Some lines below hold "test". Pick them out and copy them.

┄┄┄┄┄┄┄┄┄┄┄┄┄┄┄┄┄┄┄┄

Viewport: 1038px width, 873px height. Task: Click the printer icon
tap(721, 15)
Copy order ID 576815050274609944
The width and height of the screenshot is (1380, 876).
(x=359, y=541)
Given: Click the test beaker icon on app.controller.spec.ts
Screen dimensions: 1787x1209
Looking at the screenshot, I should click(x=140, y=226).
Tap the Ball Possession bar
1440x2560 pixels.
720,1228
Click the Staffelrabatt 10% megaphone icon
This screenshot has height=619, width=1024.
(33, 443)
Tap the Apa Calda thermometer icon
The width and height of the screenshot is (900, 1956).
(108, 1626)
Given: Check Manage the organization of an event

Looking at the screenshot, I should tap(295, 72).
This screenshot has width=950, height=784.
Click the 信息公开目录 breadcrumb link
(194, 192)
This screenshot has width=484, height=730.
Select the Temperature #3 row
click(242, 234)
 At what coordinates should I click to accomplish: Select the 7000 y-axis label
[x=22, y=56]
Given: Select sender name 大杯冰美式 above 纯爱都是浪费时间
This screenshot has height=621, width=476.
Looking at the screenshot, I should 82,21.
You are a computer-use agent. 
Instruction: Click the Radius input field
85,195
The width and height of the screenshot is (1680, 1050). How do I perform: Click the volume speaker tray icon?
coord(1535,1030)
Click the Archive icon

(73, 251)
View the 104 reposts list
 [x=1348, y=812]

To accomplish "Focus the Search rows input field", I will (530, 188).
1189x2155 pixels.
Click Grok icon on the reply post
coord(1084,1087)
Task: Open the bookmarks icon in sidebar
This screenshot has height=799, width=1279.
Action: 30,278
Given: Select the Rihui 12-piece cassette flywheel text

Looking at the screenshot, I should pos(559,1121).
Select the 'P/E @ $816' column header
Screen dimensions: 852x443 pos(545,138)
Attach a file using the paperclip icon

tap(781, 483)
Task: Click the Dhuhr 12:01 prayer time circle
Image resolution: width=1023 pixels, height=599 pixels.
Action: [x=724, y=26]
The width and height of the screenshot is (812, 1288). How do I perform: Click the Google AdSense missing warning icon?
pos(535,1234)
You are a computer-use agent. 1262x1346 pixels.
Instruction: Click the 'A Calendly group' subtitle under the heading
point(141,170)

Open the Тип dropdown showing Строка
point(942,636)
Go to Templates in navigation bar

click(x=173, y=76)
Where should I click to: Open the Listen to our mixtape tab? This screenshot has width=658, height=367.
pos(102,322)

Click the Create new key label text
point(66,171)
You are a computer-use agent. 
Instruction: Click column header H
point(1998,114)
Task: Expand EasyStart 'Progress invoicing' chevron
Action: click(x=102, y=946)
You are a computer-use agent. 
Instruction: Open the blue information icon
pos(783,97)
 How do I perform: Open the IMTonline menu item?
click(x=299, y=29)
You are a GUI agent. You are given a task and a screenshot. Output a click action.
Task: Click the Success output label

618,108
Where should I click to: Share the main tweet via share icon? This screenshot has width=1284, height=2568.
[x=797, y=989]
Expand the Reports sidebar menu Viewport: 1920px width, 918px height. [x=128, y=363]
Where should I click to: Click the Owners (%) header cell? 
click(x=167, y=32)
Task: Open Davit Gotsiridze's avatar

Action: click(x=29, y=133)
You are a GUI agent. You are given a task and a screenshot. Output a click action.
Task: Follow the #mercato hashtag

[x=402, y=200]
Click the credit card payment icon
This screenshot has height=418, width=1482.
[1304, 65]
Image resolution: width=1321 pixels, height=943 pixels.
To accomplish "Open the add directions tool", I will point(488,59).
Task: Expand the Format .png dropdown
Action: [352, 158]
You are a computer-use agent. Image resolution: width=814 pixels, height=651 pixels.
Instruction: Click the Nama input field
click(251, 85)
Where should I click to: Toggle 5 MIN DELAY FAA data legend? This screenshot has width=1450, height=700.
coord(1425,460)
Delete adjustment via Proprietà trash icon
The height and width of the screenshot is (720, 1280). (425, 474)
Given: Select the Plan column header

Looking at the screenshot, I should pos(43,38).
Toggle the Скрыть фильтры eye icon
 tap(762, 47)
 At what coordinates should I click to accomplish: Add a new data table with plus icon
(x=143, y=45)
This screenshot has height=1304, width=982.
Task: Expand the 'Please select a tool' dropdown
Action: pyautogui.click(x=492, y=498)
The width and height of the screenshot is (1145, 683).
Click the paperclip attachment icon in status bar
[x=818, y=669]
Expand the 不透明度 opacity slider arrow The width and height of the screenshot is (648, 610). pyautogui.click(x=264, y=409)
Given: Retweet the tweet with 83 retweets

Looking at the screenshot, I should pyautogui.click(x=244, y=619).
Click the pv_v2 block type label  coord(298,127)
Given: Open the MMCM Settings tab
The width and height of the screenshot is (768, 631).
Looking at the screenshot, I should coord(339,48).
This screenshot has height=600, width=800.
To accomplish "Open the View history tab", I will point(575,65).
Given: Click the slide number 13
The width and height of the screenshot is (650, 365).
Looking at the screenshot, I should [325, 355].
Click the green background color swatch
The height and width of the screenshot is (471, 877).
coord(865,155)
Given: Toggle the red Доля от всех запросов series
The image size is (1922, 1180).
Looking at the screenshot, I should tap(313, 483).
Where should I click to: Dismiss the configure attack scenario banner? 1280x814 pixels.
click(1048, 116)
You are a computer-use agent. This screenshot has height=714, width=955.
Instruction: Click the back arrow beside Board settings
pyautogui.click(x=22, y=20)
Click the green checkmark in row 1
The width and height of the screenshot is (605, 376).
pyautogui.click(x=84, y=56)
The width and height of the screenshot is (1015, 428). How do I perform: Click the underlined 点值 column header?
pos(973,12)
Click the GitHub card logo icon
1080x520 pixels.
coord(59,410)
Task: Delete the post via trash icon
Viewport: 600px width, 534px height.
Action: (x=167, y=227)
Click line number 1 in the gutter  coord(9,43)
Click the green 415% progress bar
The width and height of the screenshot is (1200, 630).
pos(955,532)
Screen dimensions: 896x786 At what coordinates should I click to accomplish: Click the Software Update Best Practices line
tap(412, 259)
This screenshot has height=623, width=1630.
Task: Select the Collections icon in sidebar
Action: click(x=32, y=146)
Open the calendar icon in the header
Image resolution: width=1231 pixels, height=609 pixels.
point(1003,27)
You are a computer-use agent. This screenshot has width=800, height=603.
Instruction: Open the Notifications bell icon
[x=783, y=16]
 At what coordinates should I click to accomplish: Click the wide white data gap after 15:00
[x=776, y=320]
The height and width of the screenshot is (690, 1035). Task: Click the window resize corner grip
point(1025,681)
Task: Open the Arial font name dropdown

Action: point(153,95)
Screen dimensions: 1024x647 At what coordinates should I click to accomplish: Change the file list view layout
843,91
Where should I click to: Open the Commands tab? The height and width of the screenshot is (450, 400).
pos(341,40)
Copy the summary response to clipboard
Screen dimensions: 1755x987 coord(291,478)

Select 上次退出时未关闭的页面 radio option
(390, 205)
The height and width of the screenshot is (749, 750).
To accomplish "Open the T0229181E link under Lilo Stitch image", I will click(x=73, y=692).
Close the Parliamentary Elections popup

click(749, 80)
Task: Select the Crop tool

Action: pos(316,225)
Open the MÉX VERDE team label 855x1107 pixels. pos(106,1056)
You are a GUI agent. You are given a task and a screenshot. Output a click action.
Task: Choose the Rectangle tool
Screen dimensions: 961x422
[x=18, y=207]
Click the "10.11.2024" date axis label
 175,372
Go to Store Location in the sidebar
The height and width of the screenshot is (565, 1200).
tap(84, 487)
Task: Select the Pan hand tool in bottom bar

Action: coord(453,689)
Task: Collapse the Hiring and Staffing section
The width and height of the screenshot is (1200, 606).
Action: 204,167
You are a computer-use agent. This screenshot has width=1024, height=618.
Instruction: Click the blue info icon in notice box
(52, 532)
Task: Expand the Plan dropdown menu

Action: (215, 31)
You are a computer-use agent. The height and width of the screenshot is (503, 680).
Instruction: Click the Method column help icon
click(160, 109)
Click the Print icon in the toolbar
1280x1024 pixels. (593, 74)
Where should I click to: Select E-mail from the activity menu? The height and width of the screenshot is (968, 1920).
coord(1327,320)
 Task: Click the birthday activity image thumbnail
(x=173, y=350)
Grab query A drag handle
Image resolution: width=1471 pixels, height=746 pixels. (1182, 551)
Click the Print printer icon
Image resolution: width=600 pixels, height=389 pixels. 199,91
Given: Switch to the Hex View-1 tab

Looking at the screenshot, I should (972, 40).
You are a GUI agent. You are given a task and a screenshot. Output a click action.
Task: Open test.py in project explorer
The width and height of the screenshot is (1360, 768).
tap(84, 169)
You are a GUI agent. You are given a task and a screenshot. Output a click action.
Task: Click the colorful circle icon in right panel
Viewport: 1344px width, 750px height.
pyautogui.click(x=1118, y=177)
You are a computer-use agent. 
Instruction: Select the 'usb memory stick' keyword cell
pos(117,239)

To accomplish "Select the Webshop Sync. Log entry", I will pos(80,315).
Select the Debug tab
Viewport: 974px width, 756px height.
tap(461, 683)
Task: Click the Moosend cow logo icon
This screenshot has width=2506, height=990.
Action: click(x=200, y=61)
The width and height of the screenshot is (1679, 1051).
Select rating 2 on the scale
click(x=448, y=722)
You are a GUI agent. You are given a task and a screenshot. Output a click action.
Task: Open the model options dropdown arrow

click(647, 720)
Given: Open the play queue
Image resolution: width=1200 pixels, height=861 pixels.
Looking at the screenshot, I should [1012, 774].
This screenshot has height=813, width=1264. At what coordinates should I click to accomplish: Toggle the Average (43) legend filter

┄┄┄┄┄┄┄┄┄┄┄┄┄┄┄┄┄┄┄┄

* **Response to the task**:
Given: Click the test beaker icon on app.controller.spec.ts
Task: Open test.py in project explorer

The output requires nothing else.